You bring my wandering spirit back
when I forsake your ways,
And lead me for your mercy's sake
in paths of truth and grace.
It can be hard to tell some stories about your children–their accomplishments or their gifts or their good fortune or happy moments in your relationship with them–without sounding like Hubris just begging Nemesis to stop by for coffee.
But I'm going to risk it.
Because #1 Son either shared or grew into my delight in singing along while listening to vocal music of one kind and another, we've done a lot of singing together. I got to hear his voice a lot. Mostly we loved singing along to musicals, and even today when I listen to the favorites in our collection, I imagine the parts he could play. On the trip to take him to college in 2004, we lined up our favorites and sang them with gusto, as if the chance would never come again.
Snowman joined in as a little fellow, although he became more of a listener when he began to pick apart the orchestrations in his mind. Still, even when he didn't want to sing so much himself, he didn't seem to mind if we did.
But we could not get LP to join us. She liked to hear the music the way it was supposed to be and still only tolerates the singing along sometimes. My days of singing in the car with a child seem to be over, and I miss it; I cannot tell a lie.
So I haven't heard our voices together much, except on the rare occasions we stand next to each other for a hymn on Sunday morning. I seize those moments when I can, but usually I am far away.

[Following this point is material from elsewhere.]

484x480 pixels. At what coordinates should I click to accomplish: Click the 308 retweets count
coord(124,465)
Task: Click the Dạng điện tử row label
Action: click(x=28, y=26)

Last week, as I looked ahead to this final week in Freeport, and thought about the music based on the 23rd Psalm, I asked her if she would be willing to sing something with me for church. She surprised me by saying yes, and I suggested an adaptation of Isaac Watts' "My Shepherd Will Supply My Need," set to the good old tune from Southern Harmony, Resignation. We used the words in the New Century Hymnal, mostly because it seemed less complicated to be singing exactly what the organist would be playing and we had limited time to rehearse. We agreed this tune should work, even for two altos, one long-time and the other newly-minted.
This morning we got to church early to practice. It's kind of a strange thing for me to be the "Special Music," and I wondered if I would regret it. I sometimes sing in the body of a sermon if it feels like the right thing to do, and I sang for a while with the choir at Small Church. Back then we got a friend of #1 Son's to come and play guitar once or twice a year, and we formed our own little family folk group with the young music director there.
But this felt more exposed and I wondered if we would work, or for that matter sound, well together. But I talked with the organist about the introduction, and we began to sing together.
When I walk through the shades of death,
your presence is my stay;
A word of your supporting breath
drives all my fear away.
Your hand, in sight of all my foes,
does still my table spread;
My cup with blessing overflows,
your oil anoints my head.
It felt good.
Oh, we made a few changes after the first time through. I had to think about whether to sing all the lines in two parts, and eventually made some of them unison. LP asked for a slight pick-up in the tempo. We worked together to find a cut-off that gave us a chance to get our breath at the end of each verse.
Mostly, it amazed me how nice our voices sounded together. I managed to mangle a note or two when it came time to sing in the service, but really the whole thing felt wonderful.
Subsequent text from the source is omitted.